Frente Mineira de Defesa dos Serviços Públicos volta a se mobilizar

Coletivo de entidades reuniu-se na ANFIP-MG para traçar ações contra a iminente reforma administrativa

A Frente Mineira de Defesa dos Serviços Públicos reuniu seus representantes, nesta terça-feira (15/10/2019), na sede da ANFIP-MG, para planejar atividades em defesa do serviço público e contra a reforma administrativa que o governo deve anunciar em breve.

A coordenadora da Frente, Ilva Franca, traçou um histórico da criação da Frente (em 2012), mencionou a criação da Frente Mista Parlamentar em Defesa do Serviço Público [que acontecerá, em Brasília, no dia 23/10/2019], falou sobre o objetivo da reunião e alertou para o prejuízo que a população terá com o esvaziamento da importância dos servidores públicos. “O povo pensa que acabando com os servidores públicos a prestação de serviço vai continuar do mesmo jeito. Não vai e é por isso que estamos aqui reunidos, para pensar em como podemos minimizar os prejuízos. Então, vamos, a partir de agora, reorganizar a Frente Mineira com as entidades representativas dos servidores públicos federais, estaduais e municipais, para que possamos atuar politicamente em defesa do serviço público com mobilizações, esclarecimentos, atos públicos e pressão sobre os parlamentares”, disse.

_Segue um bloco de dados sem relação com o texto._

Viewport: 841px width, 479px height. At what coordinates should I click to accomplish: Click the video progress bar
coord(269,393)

Os representantes também aproveitaram para fazer um balanço geral das ações da Frente Mineira nos anos anteriores, especialmente no período durante a reforma da Previdência, reforma Trabalhista, Terceirização, PEC 555, PL 4330, PL 4434, MP 664, MP 665, PLP 459/17, PEC 186, EC 95/16 dentre outros.

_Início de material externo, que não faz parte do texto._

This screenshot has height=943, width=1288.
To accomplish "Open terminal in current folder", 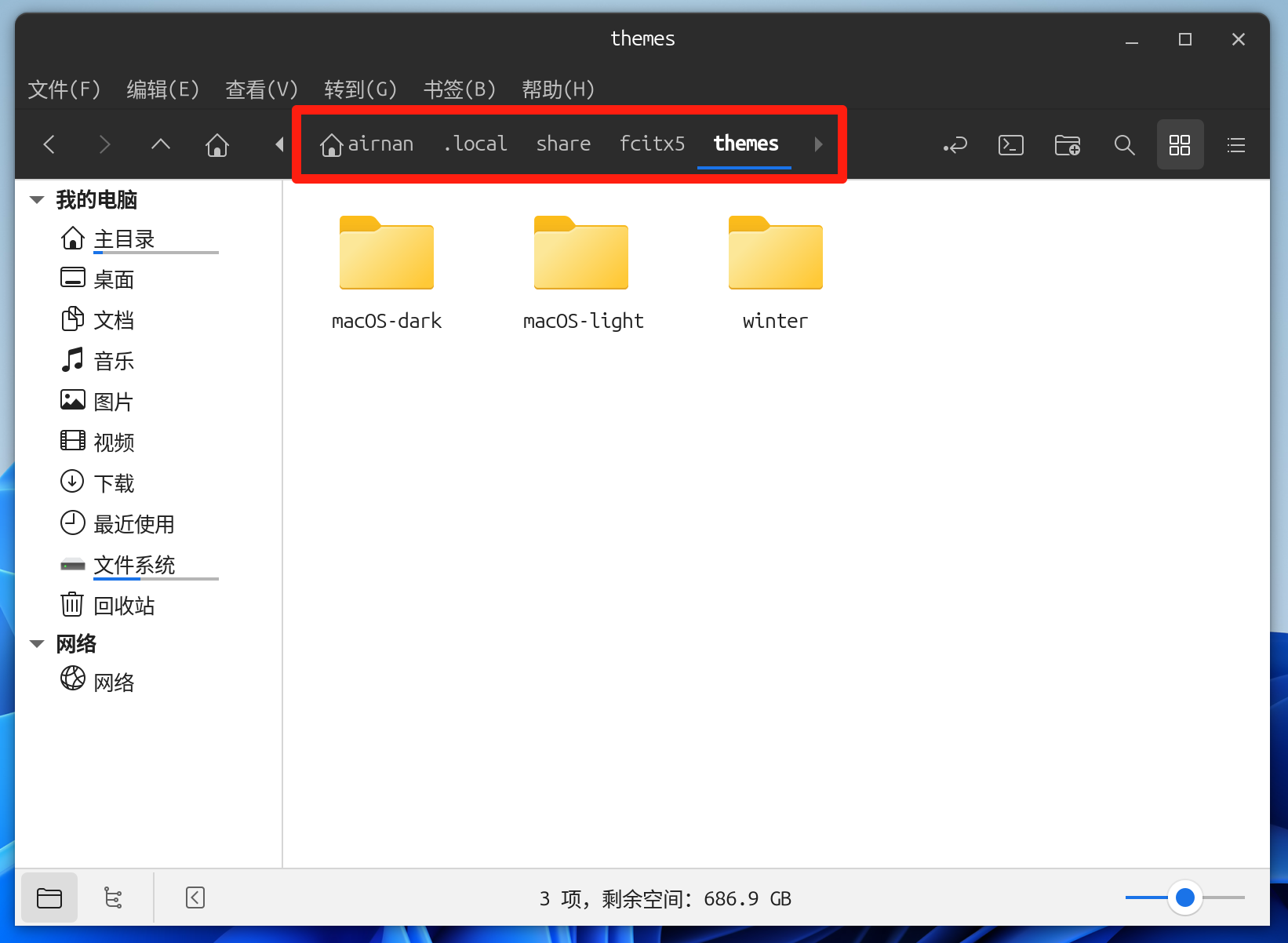I will pyautogui.click(x=1010, y=145).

Por fim, estabeleceram alguns encaminhamentos:

1) Promover campanha informativa interna (com as bases) e externa (mobilizações);

2) Produzir um manifesto que discorrerá sobre as ameaças ao serviço público e aos servidores. O documento também servirá como um chamamento para outras entidades;

3) Promover um dia de interação dos servidores com o público e, posteriormente, um dia sem serviço público, para mostrar a importância deles para a sociedade e como a falta da prestação prejudica a todos;

4) Organizar atos públicos;

5) Fomentar a participação de aposentados na luta, já que também serão afetados pelas mudanças, embora muitos acreditem que não.